Enhanced Dermal Delivery of Flurbiprofen Nanosuspension Based Gel: Development and Ex Vivo Permeation, Pharmacokinetic Evaluations


Oktay A. N. , İLBASMIŞ TAMER S., Uludag O., Celebi N.

PHARMACEUTICAL RESEARCH, vol.38, no.6, pp.991-1009, 2021 (SCI-Expanded) identifier identifier identifier

  • Publication Type: Article / Article
  • Volume: 38 Issue: 6
  • Publication Date: 2021
  • Doi Number: 10.1007/s11095-021-03060-6
  • Journal Name: PHARMACEUTICAL RESEARCH
  • Journal Indexes: Science Citation Index Expanded (SCI-EXPANDED), Scopus, Academic Search Premier, BIOSIS, CAB Abstracts, Chemical Abstracts Core, Chimica, EMBASE, INSPEC, International Pharmaceutical Abstracts, MEDLINE, Veterinary Science Database
  • Page Numbers: pp.991-1009
  • Keywords: ex vivo, flurbiprofen, nanosuspension, pharmacokinetic, wet-milling, NANOSTRUCTURED LIPID CARRIERS, POORLY SOLUBLE DRUG, IN-VITRO EVALUATION, CRITICAL QUALITY ATTRIBUTES, TRANSDERMAL DELIVERY, APIGENIN NANOCRYSTALS, ORAL BIOAVAILABILITY, PROCESS PARAMETERS, PARTICLE-SIZE, FORMULATION
  • Gazi University Affiliated: Yes

Abstract

Purpose The objective of this study was to optimize the Flurbiprofen (FB) nanosuspension (NS) based gel and to investigate the in vitro release, ex vivo permeation, the plasma concentration-time profile and pharmacokinetic parameters.

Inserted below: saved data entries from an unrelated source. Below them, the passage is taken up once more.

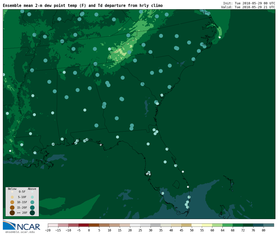This screenshot has height=235, width=278.
Task: Select the color bar swatch between 76 and 80
Action: click(x=258, y=225)
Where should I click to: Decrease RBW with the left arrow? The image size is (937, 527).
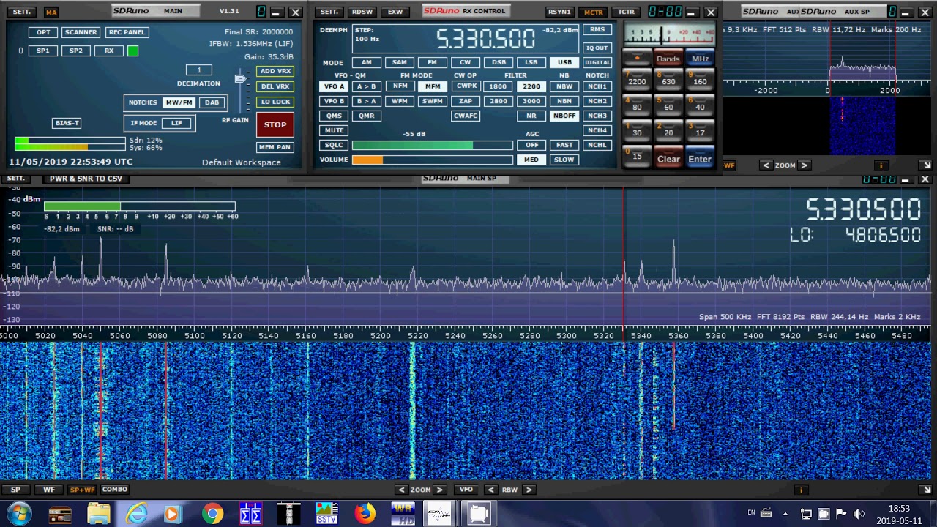pos(491,490)
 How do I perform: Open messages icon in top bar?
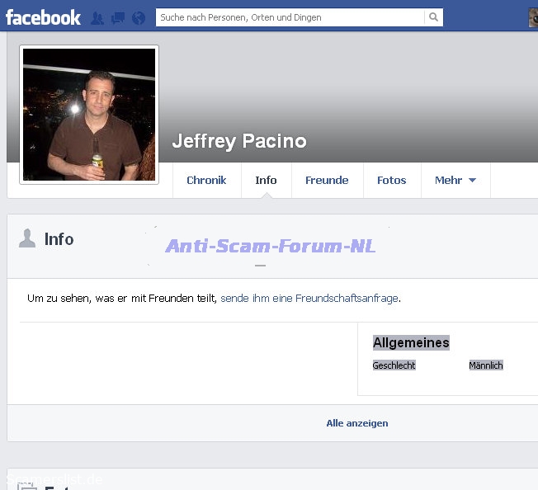[x=117, y=17]
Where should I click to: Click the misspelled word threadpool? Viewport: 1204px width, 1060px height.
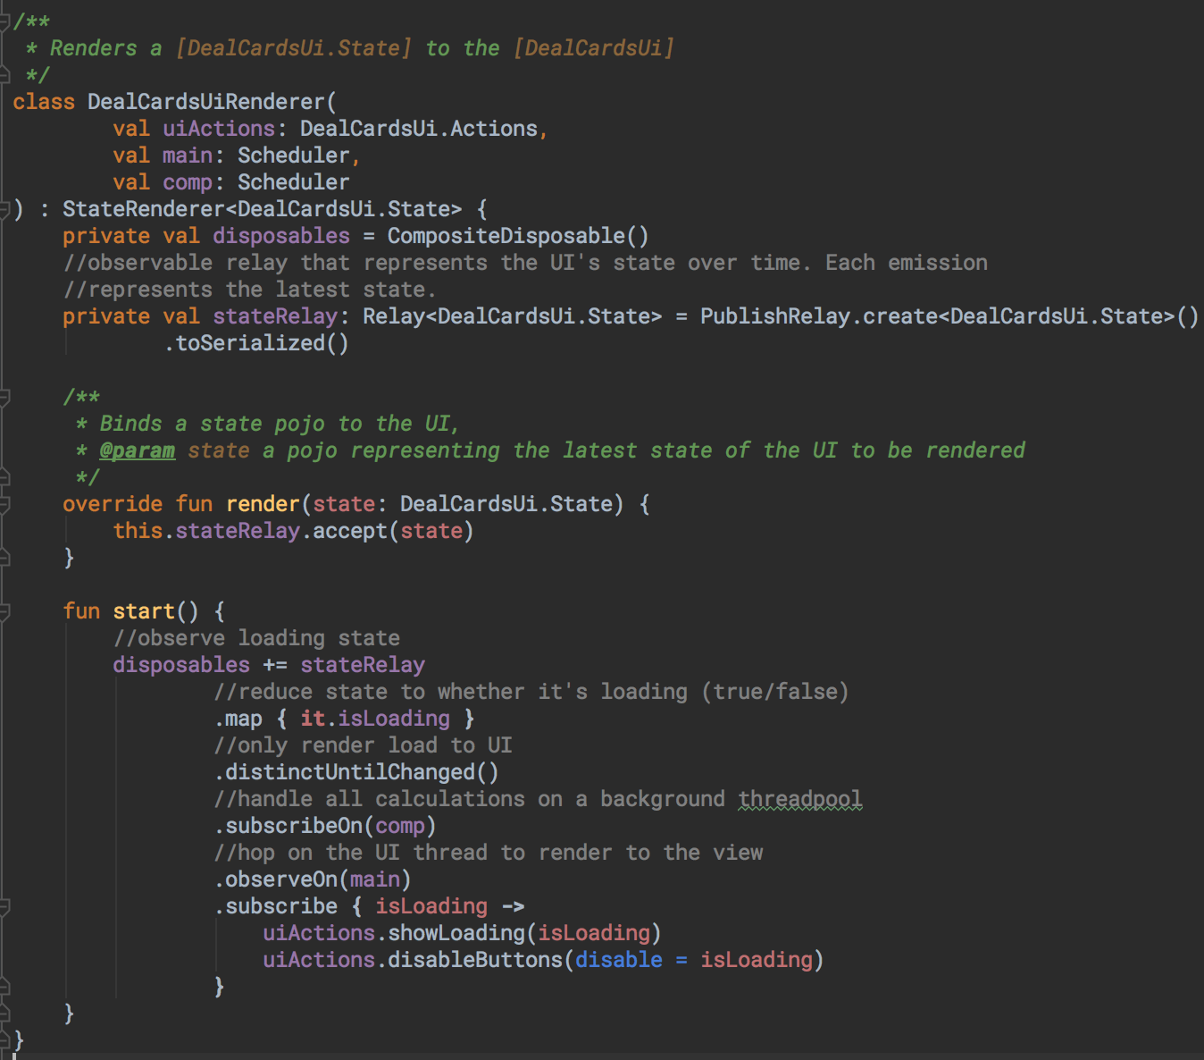[798, 798]
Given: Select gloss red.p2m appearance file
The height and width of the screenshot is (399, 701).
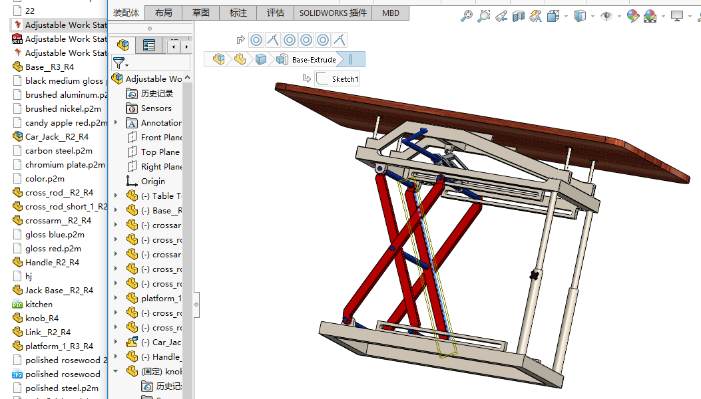Looking at the screenshot, I should [53, 248].

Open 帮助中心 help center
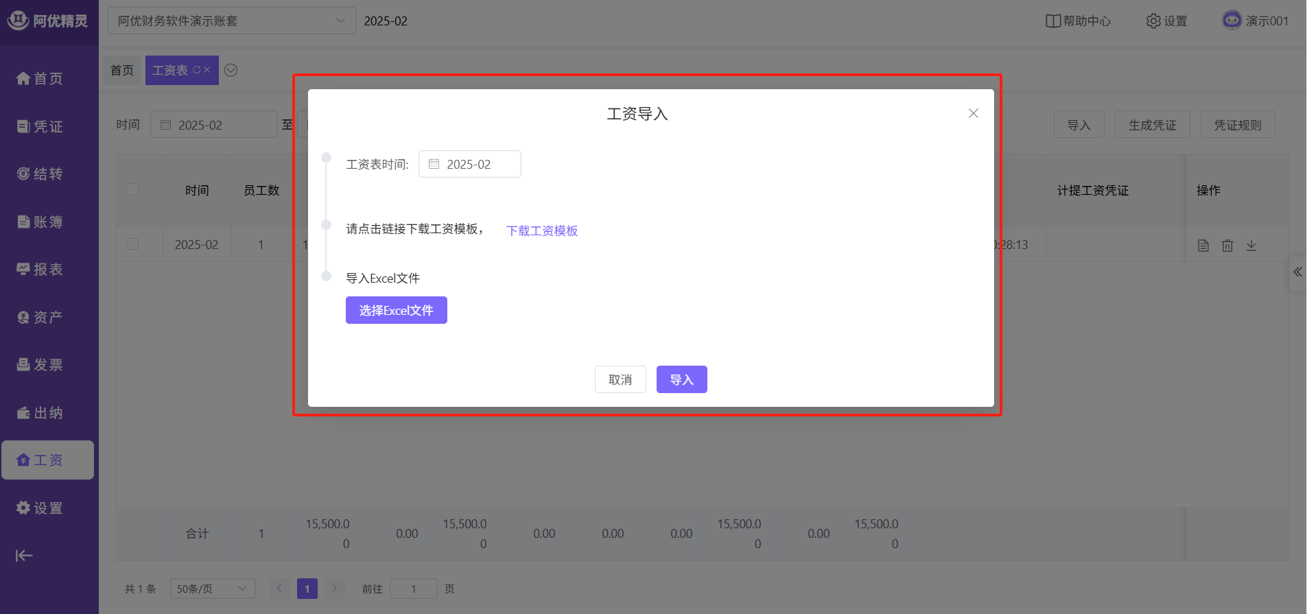pyautogui.click(x=1078, y=21)
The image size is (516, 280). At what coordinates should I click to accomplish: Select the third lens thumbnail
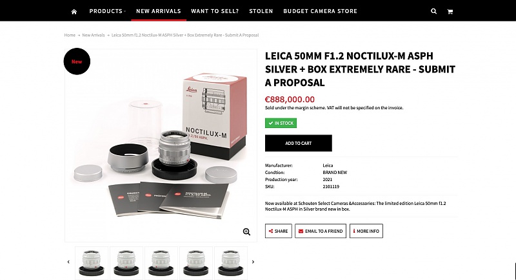point(161,263)
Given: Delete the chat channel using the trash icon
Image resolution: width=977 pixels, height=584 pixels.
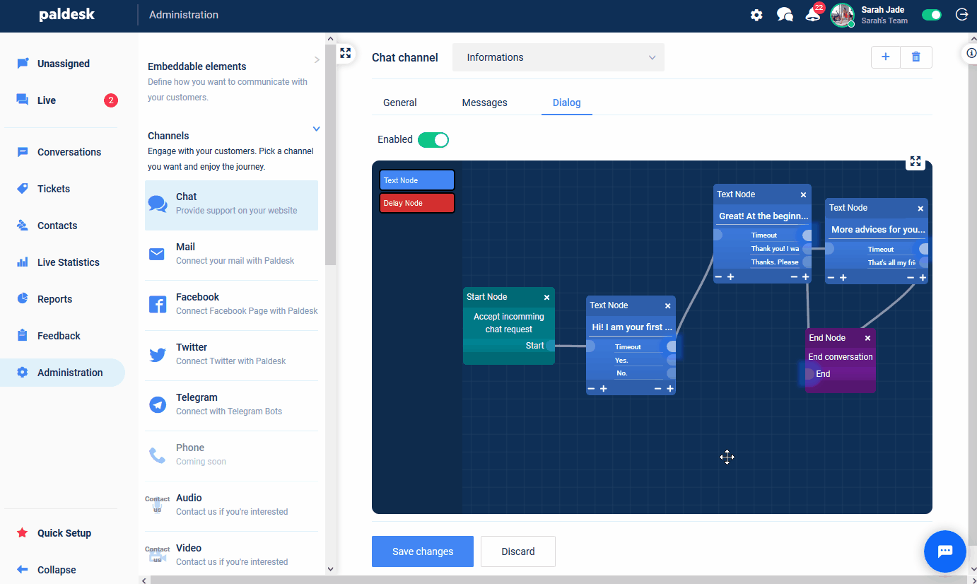Looking at the screenshot, I should pyautogui.click(x=915, y=57).
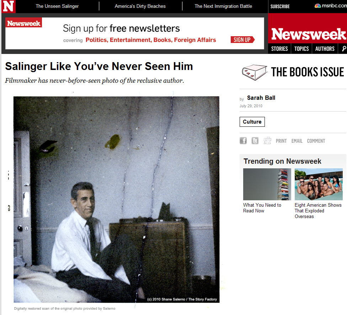Open the Topics menu
This screenshot has height=315, width=347.
click(x=301, y=49)
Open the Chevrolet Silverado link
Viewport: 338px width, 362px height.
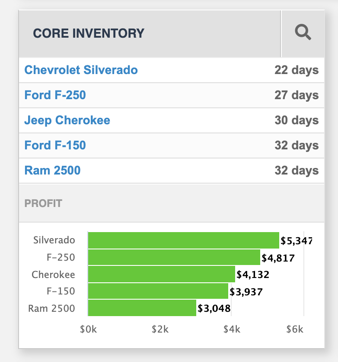pos(81,70)
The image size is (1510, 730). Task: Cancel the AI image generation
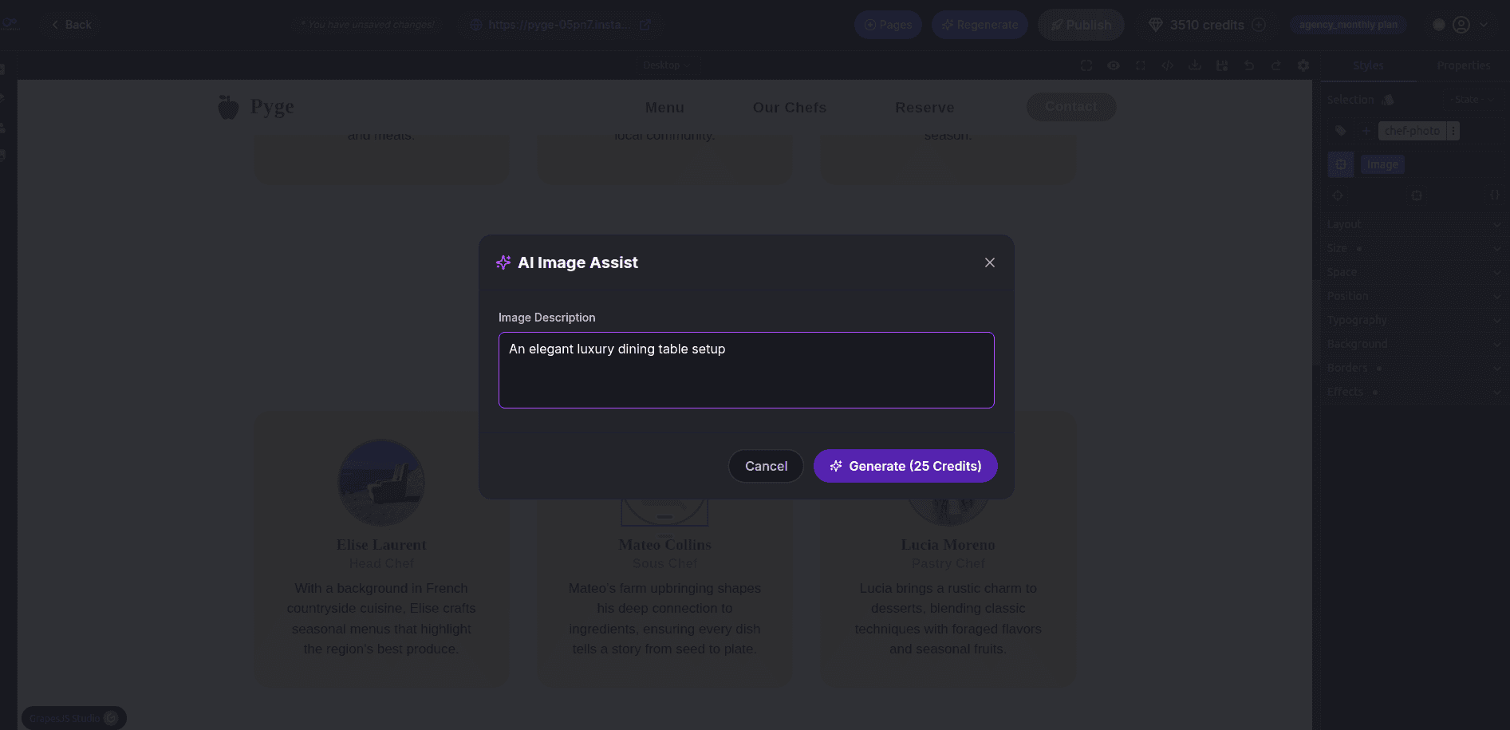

Methods FB-NSs were developed using the wet milling process with the Design of Experiment (DoE) approach. The optimum FB-NS was characterized on the basis of SEM, DSC, XRPD, solubility and permeation studies. The dermal gel was prepared by incorporating FB-NS into HPMC gel. Then the in-vitro release, ex vivo permeation studies were performed, and pharmacokinetic studies were evaluated on rats. Results The particle size, polydispersity index and zeta potential values of optimum NS were determined as 237.7 +/- 6.8 nm, 0.133 +/- 0.030 and - 30.4 +/- 0.7 mV, respectively. By means of the surfactant content and nanosized particles of the nanosuspension, the solubility of FB was increased about 7-fold. The percentage permeated amount of FB from FB-NS gel (8.40%) was also found to be higher than the physical mixture (5.25%) and coarse suspension (reference) (2.08%) gels. The pharmacokinetic studies showed that the C-max of FB-NS gel was 2.5 times higher than the reference gel, while AUC(0-24) was 2.96 times higher. Conclusion FB-NSs were successfully prepared with a wet milling method and optimized with the DoE approach. The optimized FB nanosuspension gel provided better permeation and pharmacokinetic performance compared to FB coarse suspension gel.